- **Data in this exercise**
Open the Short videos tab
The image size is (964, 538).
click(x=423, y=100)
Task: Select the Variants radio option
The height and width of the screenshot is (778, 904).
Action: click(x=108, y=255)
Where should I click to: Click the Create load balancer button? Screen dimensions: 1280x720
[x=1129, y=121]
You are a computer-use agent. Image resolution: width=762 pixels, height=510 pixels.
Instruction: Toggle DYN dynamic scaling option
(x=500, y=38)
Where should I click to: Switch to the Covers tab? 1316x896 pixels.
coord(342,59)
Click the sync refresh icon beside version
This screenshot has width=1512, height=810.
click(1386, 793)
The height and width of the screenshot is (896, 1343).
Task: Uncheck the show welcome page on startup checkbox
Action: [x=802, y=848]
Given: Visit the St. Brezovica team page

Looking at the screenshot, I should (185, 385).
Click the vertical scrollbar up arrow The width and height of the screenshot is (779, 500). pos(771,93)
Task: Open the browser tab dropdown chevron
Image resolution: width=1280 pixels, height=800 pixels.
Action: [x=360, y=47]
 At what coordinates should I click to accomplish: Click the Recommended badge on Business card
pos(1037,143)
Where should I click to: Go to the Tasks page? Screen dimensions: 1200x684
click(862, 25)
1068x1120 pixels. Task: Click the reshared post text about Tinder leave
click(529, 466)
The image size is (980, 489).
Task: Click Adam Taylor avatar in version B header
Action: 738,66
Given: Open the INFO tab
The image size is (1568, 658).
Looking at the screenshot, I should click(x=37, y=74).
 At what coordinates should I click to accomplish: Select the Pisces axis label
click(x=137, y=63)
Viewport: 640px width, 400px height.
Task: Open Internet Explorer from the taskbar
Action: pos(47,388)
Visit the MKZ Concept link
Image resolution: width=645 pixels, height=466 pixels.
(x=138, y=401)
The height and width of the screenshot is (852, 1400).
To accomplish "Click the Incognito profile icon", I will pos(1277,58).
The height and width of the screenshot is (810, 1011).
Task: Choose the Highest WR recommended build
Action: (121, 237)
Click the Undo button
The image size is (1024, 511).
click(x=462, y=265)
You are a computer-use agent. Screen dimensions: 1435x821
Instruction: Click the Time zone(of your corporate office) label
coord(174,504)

- **Task requirements**
Every line in the records above with the string "computer" in it should be shown.

- **Solution**
You are a computer-use agent. Image resolution: width=762 pixels, height=510 pixels.
You are a computer-use agent. Screen dimensions: 1435x821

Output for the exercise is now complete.